What needs to be done »
Return the records that follow, matching each one exactly.

Data supplied »
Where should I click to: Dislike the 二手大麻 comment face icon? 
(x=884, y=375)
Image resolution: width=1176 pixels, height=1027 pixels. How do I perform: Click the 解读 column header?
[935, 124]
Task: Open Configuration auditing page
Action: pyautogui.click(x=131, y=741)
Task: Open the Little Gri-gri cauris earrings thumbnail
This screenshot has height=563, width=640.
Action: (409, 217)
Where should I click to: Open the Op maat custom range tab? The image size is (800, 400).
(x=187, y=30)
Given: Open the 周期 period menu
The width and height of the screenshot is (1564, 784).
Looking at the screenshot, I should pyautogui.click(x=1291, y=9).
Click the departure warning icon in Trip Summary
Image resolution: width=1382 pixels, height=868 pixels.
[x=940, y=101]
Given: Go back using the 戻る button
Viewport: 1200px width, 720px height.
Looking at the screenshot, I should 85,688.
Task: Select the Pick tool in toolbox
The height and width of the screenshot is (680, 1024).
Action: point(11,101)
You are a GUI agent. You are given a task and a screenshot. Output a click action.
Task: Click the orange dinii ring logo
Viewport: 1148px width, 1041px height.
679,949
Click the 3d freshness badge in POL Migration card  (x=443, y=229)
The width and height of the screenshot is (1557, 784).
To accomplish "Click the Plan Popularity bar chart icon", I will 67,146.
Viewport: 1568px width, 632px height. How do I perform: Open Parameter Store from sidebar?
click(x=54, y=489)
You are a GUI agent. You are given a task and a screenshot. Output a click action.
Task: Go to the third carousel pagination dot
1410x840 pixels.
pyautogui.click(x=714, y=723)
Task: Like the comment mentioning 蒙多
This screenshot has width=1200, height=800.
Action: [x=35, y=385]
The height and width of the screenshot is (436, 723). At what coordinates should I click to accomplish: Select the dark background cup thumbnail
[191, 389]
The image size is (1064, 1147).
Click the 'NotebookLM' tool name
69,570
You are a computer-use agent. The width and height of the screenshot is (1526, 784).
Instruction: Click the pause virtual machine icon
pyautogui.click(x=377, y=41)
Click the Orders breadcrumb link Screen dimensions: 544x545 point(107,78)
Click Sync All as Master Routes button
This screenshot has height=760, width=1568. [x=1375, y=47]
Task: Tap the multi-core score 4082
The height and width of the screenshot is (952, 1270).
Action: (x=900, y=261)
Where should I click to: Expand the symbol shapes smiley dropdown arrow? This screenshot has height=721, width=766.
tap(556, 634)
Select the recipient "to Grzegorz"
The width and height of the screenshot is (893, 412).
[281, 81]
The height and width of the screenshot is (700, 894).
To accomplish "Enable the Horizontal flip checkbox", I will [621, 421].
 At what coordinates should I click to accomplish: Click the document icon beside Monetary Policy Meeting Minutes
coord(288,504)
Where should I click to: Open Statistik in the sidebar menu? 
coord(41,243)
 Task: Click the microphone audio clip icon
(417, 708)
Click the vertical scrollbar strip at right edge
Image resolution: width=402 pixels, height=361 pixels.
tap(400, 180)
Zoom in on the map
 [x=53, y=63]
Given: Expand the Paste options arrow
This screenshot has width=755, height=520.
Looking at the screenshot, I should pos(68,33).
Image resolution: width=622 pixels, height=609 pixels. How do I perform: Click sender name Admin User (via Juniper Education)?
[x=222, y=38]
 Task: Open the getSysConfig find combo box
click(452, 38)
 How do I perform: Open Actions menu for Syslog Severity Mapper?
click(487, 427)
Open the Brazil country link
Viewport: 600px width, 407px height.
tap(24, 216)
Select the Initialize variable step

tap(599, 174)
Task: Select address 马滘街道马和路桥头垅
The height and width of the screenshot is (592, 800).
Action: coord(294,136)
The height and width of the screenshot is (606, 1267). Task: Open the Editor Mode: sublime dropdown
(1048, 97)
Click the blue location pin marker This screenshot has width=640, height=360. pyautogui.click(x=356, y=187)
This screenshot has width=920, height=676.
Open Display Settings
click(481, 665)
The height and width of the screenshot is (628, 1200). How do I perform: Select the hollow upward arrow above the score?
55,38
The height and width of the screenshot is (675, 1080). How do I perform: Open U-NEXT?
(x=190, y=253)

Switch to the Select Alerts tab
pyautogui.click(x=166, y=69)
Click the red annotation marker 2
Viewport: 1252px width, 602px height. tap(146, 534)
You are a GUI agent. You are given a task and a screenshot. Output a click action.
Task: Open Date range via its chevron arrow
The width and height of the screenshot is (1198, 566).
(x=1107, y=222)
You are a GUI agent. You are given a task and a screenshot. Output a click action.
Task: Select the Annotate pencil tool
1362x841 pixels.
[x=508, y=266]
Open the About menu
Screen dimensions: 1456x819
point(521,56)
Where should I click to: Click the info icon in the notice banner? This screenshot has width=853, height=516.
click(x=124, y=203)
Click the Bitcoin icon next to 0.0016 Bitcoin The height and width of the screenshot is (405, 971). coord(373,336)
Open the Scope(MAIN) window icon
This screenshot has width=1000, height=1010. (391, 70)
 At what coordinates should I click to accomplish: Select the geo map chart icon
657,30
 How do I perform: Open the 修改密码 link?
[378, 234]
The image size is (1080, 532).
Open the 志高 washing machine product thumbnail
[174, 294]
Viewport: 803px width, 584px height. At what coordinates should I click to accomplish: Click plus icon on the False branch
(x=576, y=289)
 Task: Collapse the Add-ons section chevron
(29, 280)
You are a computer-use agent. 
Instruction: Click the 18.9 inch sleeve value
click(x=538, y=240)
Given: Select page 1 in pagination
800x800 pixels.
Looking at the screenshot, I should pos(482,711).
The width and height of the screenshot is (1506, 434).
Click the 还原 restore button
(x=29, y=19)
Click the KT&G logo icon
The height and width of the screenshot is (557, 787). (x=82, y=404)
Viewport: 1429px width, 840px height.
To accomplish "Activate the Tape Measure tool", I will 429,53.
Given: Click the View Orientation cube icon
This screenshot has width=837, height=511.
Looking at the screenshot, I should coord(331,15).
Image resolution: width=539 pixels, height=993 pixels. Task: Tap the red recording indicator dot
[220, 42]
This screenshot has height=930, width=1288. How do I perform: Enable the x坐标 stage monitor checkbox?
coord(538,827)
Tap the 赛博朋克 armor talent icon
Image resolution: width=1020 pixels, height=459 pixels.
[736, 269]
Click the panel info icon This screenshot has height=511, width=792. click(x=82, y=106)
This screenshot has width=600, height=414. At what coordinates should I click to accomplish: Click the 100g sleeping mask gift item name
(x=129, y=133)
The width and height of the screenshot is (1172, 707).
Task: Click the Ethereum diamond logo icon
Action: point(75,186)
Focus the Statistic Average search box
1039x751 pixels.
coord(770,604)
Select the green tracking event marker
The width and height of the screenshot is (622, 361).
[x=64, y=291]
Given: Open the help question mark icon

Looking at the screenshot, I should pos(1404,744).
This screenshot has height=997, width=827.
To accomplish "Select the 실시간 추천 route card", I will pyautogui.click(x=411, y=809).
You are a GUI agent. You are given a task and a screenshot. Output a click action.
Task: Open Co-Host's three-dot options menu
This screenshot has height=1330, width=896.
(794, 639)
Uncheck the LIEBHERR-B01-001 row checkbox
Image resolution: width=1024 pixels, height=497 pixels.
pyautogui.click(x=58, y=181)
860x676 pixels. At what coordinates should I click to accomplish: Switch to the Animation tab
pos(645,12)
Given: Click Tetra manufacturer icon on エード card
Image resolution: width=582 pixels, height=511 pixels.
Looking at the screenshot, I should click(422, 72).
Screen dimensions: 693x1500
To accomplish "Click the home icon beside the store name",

Reply to the exercise »
Where should I click to: Dislike the 二手大麻 comment face icon? 
(x=884, y=375)
Image resolution: width=1176 pixels, height=1027 pixels. How do I perform: Click the 解读 column header?
[935, 124]
Task: Open Configuration auditing page
Action: pyautogui.click(x=131, y=741)
Task: Open the Little Gri-gri cauris earrings thumbnail
This screenshot has height=563, width=640.
Action: (409, 217)
Where should I click to: Open the Op maat custom range tab? The image size is (800, 400).
(x=187, y=30)
Given: Open the 周期 period menu
The width and height of the screenshot is (1564, 784).
Looking at the screenshot, I should pyautogui.click(x=1291, y=9).
Click the departure warning icon in Trip Summary
Image resolution: width=1382 pixels, height=868 pixels.
[x=940, y=101]
Given: Go back using the 戻る button
Viewport: 1200px width, 720px height.
Looking at the screenshot, I should 85,688.
Task: Select the Pick tool in toolbox
The height and width of the screenshot is (680, 1024).
Action: point(11,101)
You are a GUI agent. You are given a task and a screenshot. Output a click action.
Task: Click the orange dinii ring logo
Viewport: 1148px width, 1041px height.
679,949
Click the 3d freshness badge in POL Migration card  (x=443, y=229)
The width and height of the screenshot is (1557, 784).
To accomplish "Click the Plan Popularity bar chart icon", I will 67,146.
Viewport: 1568px width, 632px height. How do I perform: Open Parameter Store from sidebar?
click(x=54, y=489)
You are a GUI agent. You are given a task and a screenshot. Output a click action.
Task: Go to the third carousel pagination dot
1410x840 pixels.
pyautogui.click(x=714, y=723)
Task: Like the comment mentioning 蒙多
This screenshot has width=1200, height=800.
Action: [x=35, y=385]
The height and width of the screenshot is (436, 723). At what coordinates should I click to accomplish: Select the dark background cup thumbnail
[191, 389]
The image size is (1064, 1147).
Click the 'NotebookLM' tool name
69,570
You are a computer-use agent. The width and height of the screenshot is (1526, 784).
Instruction: Click the pause virtual machine icon
pyautogui.click(x=377, y=41)
Click the Orders breadcrumb link Screen dimensions: 544x545 point(107,78)
Click Sync All as Master Routes button
This screenshot has height=760, width=1568. [x=1375, y=47]
Task: Tap the multi-core score 4082
The height and width of the screenshot is (952, 1270).
Action: (x=900, y=261)
Where should I click to: Expand the symbol shapes smiley dropdown arrow? This screenshot has height=721, width=766.
tap(556, 634)
Select the recipient "to Grzegorz"
The width and height of the screenshot is (893, 412).
[281, 81]
The height and width of the screenshot is (700, 894).
To accomplish "Enable the Horizontal flip checkbox", I will [621, 421].
 At what coordinates should I click to accomplish: Click the document icon beside Monetary Policy Meeting Minutes
coord(288,504)
Where should I click to: Open Statistik in the sidebar menu? 
coord(41,243)
 Task: Click the microphone audio clip icon
(417, 708)
Click the vertical scrollbar strip at right edge
Image resolution: width=402 pixels, height=361 pixels.
tap(400, 180)
Zoom in on the map
 [x=53, y=63]
Given: Expand the Paste options arrow
This screenshot has width=755, height=520.
Looking at the screenshot, I should pos(68,33).
Image resolution: width=622 pixels, height=609 pixels. How do I perform: Click sender name Admin User (via Juniper Education)?
[x=222, y=38]
 Task: Open the getSysConfig find combo box
click(452, 38)
 How do I perform: Open Actions menu for Syslog Severity Mapper?
click(487, 427)
Open the Brazil country link
Viewport: 600px width, 407px height.
tap(24, 216)
Select the Initialize variable step

tap(599, 174)
Task: Select address 马滘街道马和路桥头垅
The height and width of the screenshot is (592, 800).
Action: coord(294,136)
The height and width of the screenshot is (606, 1267). Task: Open the Editor Mode: sublime dropdown
(1048, 97)
Click the blue location pin marker This screenshot has width=640, height=360. pyautogui.click(x=356, y=187)
This screenshot has width=920, height=676.
Open Display Settings
click(481, 665)
The height and width of the screenshot is (628, 1200). How do I perform: Select the hollow upward arrow above the score?
55,38
The height and width of the screenshot is (675, 1080). How do I perform: Open U-NEXT?
(x=190, y=253)

Switch to the Select Alerts tab
pyautogui.click(x=166, y=69)
Click the red annotation marker 2
Viewport: 1252px width, 602px height. tap(146, 534)
You are a GUI agent. You are given a task and a screenshot. Output a click action.
Task: Open Date range via its chevron arrow
The width and height of the screenshot is (1198, 566).
(x=1107, y=222)
You are a GUI agent. You are given a task and a screenshot. Output a click action.
Task: Select the Annotate pencil tool
1362x841 pixels.
[x=508, y=266]
Open the About menu
Screen dimensions: 1456x819
point(521,56)
Where should I click to: Click the info icon in the notice banner? This screenshot has width=853, height=516.
click(x=124, y=203)
Click the Bitcoin icon next to 0.0016 Bitcoin The height and width of the screenshot is (405, 971). coord(373,336)
Open the Scope(MAIN) window icon
This screenshot has width=1000, height=1010. (391, 70)
 At what coordinates should I click to accomplish: Select the geo map chart icon
657,30
 How do I perform: Open the 修改密码 link?
[378, 234]
The image size is (1080, 532).
Open the 志高 washing machine product thumbnail
[174, 294]
Viewport: 803px width, 584px height. At what coordinates should I click to accomplish: Click plus icon on the False branch
(x=576, y=289)
 Task: Collapse the Add-ons section chevron
(29, 280)
You are a computer-use agent. 
Instruction: Click the 18.9 inch sleeve value
click(x=538, y=240)
Given: Select page 1 in pagination
800x800 pixels.
Looking at the screenshot, I should pos(482,711).
The width and height of the screenshot is (1506, 434).
Click the 还原 restore button
(x=29, y=19)
Click the KT&G logo icon
The height and width of the screenshot is (557, 787). (x=82, y=404)
Viewport: 1429px width, 840px height.
To accomplish "Activate the Tape Measure tool", I will 429,53.
Given: Click the View Orientation cube icon
This screenshot has width=837, height=511.
Looking at the screenshot, I should coord(331,15).
Image resolution: width=539 pixels, height=993 pixels. Task: Tap the red recording indicator dot
[220, 42]
This screenshot has height=930, width=1288. How do I perform: Enable the x坐标 stage monitor checkbox?
coord(538,827)
Tap the 赛博朋克 armor talent icon
Image resolution: width=1020 pixels, height=459 pixels.
[736, 269]
Click the panel info icon This screenshot has height=511, width=792. click(x=82, y=106)
This screenshot has width=600, height=414. At what coordinates should I click to accomplish: Click the 100g sleeping mask gift item name
(x=129, y=133)
The width and height of the screenshot is (1172, 707).
Task: Click the Ethereum diamond logo icon
Action: point(75,186)
Focus the Statistic Average search box
1039x751 pixels.
coord(770,604)
Select the green tracking event marker
The width and height of the screenshot is (622, 361).
[x=64, y=291]
Given: Open the help question mark icon

Looking at the screenshot, I should pos(1404,744).
This screenshot has height=997, width=827.
To accomplish "Select the 실시간 추천 route card", I will pyautogui.click(x=411, y=809).
You are a GUI agent. You are given a task and a screenshot. Output a click action.
Task: Open Co-Host's three-dot options menu
This screenshot has height=1330, width=896.
(794, 639)
Uncheck the LIEBHERR-B01-001 row checkbox
Image resolution: width=1024 pixels, height=497 pixels.
pyautogui.click(x=58, y=181)
860x676 pixels. At what coordinates should I click to accomplish: Switch to the Animation tab
pos(645,12)
Given: Click Tetra manufacturer icon on エード card
Image resolution: width=582 pixels, height=511 pixels.
Looking at the screenshot, I should click(422, 72).
Screen dimensions: 693x1500
To accomplish "Click the home icon beside the store name",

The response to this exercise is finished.